Complete examples for making API requests in various languages.

cURL

cURL
curl -X POST https://api.plexor.dev/gateway/anthropic/v1/messages \
  -H "Content-Type: application/json" \
  -H "Authorization: Bearer YOUR_API_KEY" \
  -H "X-Plexor-Mode: balanced" \
  -d '{
    "model": "claude-3-5-sonnet-20241022",
    "max_tokens": 1024,
    "messages": [
      {
        "role": "user",
        "content": "Explain the concept of recursion in programming."
      }
    ],
    "system": "You are a helpful programming tutor.
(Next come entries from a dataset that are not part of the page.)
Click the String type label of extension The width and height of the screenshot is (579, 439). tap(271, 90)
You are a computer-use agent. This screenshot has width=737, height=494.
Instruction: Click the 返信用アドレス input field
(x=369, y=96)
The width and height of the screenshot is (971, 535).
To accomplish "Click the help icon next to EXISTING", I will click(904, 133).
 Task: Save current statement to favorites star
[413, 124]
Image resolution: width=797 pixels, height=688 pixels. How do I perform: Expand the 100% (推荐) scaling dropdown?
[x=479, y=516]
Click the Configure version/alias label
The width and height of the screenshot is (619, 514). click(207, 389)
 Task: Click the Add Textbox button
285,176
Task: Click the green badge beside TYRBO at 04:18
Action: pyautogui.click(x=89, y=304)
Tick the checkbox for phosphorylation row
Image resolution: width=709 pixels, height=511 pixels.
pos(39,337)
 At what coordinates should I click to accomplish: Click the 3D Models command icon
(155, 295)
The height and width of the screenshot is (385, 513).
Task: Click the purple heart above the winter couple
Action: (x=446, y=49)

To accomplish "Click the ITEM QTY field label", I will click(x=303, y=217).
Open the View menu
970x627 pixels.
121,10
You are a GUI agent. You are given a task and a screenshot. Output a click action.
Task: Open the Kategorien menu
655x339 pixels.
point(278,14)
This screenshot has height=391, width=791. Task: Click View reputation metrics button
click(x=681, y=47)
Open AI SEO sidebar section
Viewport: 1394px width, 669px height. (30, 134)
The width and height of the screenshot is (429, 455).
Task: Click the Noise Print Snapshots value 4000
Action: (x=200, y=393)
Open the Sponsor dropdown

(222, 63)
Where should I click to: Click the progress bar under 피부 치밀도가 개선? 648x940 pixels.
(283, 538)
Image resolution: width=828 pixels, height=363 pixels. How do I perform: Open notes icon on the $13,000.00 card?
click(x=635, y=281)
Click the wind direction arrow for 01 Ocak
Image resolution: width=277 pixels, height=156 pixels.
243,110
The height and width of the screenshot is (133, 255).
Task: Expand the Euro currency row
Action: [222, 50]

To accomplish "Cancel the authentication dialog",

Explain concepts clearly with examples."
  }'

Python

Python (requests)
import requests

# Configuration
API_KEY = "YOUR_API_KEY"
BASE_URL = "https://api.plexor.dev"

# Make the request
response = requests.post(
    f"{BASE_URL}/gateway/anthropic/v1/messages",
    headers={
        "Content-Type": "application/json",
        "Authorization": f"Bearer {API_KEY}",
        "X-Plexor-Mode": "balanced",
    },
    json={
        "model": "claude-3-5-sonnet-20241022",
        "max_tokens": 1024,
        "messages": [
            {
                "role": "user",
                "content": "What is the capital of France?"
            }
        ]
    }
)

# Handle the response
if response.status_code == 200:
    data = response.json()
    print(f"Response: {data['content'][0]['text']}")
    print(f"Provider used: {data.get('plexor_provider_used', 'unknown')}")
    print(f"Cost: ${data.get('plexor_cost_usd', 0):.6f}")
else:
    print(f"Error: {response.status_code} - {response.text}")

Python with Anthropic SDK

Python (Anthropic SDK)
import anthropic

# Point the Anthropic SDK at Plexor
client = anthropic.Anthropic(
    api_key="YOUR_PLEXOR_API_KEY",
    base_url="https://api.plexor.dev/gateway/anthropic"
)

# Use the SDK normally - requests are routed through Plexor
message = client.messages.create(
    model="claude-3-5-sonnet-20241022",
    max_tokens=1024,
    messages=[
        {"role": "user", "content": "Hello, how are you?"}
    ]
)

print(message.content[0].text)

Node.js

Node.js (fetch)
const API_KEY = 'YOUR_API_KEY';
const BASE_URL = 'https://api.plexor.dev';

async function chat(message) {
  const response = await fetch(
    `${BASE_URL}/gateway/anthropic/v1/messages`,
    {
      method: 'POST',
      headers: {
        'Content-Type': 'application/json',
        'Authorization': `Bearer ${API_KEY}`,
        'X-Plexor-Mode': 'balanced',
      },
      body: JSON.stringify({
        model: 'claude-3-5-sonnet-20241022',
        max_tokens: 1024,
        messages: [
          { role: 'user', content: message }
        ]
      })
    }
  );

  if (!response.ok) {
    throw new Error(`HTTP error: ${response.status}`);
  }

  const data = await response.json();

  console.log('Response:', data.content[0].text);
  console.log('Provider:', data.plexor_provider_used);
  console.log('Cost: $' + (data.plexor_cost_usd || 0).toFixed(6));

  return data;
}

// Example usage
chat('Explain JavaScript closures in simple terms.')
  .catch(console.error);

Node.js with OpenAI SDK

Node.js (OpenAI SDK)
import OpenAI from 'openai';

// Point the OpenAI SDK at Plexor's OpenAI-compatible endpoint
const client = new OpenAI({
  apiKey: 'YOUR_PLEXOR_API_KEY',
  baseURL: 'https://api.plexor.dev/gateway/openai/v1',
});

async function main() {
  const completion = await client.chat.completions.create({
    model: 'gpt-4o',
    messages: [
      { role: 'user', content: 'Write a haiku about coding.' }
    ],
  });

  console.log(completion.choices[0].message.content);
}

main();

Streaming Example (Python)

Python (Streaming)
import anthropic

client = anthropic.Anthropic(
    api_key="YOUR_PLEXOR_API_KEY",
    base_url="https://api.plexor.dev/gateway/anthropic"
)

# Stream the response
with client.messages.stream(
    model="claude-3-5-sonnet-20241022",
    max_tokens=1024,
    messages=[
        {"role": "user", "content": "Write a short story about a robot learning to paint."}
    ]
) as stream:
    for text in stream.text_stream:
        print(text, end="", flush=True)

print()  # Final newline
SDK Compatibility
Plexor is designed to work seamlessly with the official Anthropic and OpenAI SDKs. Simply change the base_url to point to Plexor, and all SDK features including streaming, tool use, and vision work automatically.